Source:
-- BEGIN --
Fjölnir
- Manager: Ágúst Gylfason
- Stadium: Extra völlurinn
- Úrvalsdeild: 3rd
- Borgunarbikarinn: Quarter-finals
- Lengjubikarinn: Quarter-finals
- Top goalscorer: League: Þórir Guðjónsson (7) All: Þórir Guðjónsson (10)
| Home colours | Away colours |
- ← 20142016 →

= 2015 Ungmennafélagið Fjölnir season =

The 2015 season was Fjölnir's 4th season in Úrvalsdeild and their 2nd consecutive season in top-flight of Icelandic Football.

Fjölnir was head coached by Ágúst Gylfason for the fourth consecutive season. He was assisted by player/assistant coach Ólafur Páll Snorrason.

Along with the Úrvalsdeild, the club competed in the Lengjubikarinn and Borgunarbikarinn.

The team finished the season in 6th place in the league.
-- END --
Set task:
Please list every competition named in the Fjölnir 2015 season text. The lines after this point come from a different source.

Supplied material:
-- BEGIN --
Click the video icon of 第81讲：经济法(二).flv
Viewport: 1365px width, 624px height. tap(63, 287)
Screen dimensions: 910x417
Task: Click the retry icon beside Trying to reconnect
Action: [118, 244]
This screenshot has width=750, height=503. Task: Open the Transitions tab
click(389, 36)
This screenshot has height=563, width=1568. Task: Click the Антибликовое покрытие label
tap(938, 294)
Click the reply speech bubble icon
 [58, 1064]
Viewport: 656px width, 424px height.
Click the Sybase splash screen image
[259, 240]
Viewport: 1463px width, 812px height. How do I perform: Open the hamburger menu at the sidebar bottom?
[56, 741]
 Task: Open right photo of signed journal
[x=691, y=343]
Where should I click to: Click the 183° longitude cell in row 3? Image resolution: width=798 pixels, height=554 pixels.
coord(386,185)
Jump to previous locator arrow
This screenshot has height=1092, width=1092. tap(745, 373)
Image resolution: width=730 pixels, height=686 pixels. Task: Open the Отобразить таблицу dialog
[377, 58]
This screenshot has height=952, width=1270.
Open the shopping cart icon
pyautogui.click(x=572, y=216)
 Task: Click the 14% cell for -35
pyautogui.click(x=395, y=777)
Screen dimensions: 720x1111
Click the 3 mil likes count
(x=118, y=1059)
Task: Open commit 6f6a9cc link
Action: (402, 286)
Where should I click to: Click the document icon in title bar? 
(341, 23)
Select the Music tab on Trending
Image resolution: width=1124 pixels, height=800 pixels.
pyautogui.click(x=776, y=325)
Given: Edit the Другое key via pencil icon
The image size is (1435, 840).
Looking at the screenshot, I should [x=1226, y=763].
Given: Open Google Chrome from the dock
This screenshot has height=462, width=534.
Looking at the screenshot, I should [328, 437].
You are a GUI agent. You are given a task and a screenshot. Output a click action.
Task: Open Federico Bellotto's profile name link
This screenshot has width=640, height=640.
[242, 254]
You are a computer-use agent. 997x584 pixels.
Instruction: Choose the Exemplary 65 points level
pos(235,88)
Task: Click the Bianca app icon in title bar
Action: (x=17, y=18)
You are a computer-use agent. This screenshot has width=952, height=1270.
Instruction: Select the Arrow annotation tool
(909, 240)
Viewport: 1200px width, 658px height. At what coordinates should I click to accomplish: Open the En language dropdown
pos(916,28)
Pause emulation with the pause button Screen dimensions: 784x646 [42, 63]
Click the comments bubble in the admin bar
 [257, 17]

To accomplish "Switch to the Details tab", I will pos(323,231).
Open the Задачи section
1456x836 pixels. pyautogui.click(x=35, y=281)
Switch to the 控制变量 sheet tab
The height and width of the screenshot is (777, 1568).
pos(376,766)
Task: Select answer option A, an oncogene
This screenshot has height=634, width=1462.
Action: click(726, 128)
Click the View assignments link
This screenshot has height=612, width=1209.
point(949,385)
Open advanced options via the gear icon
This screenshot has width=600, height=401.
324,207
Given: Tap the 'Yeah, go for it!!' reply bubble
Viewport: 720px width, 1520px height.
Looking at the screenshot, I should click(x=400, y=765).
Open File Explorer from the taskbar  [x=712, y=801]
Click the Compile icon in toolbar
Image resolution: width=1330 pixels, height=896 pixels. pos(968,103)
-- END --
Solution to the problem:
Úrvalsdeild, Borgunarbikarinn, Lengjubikarinn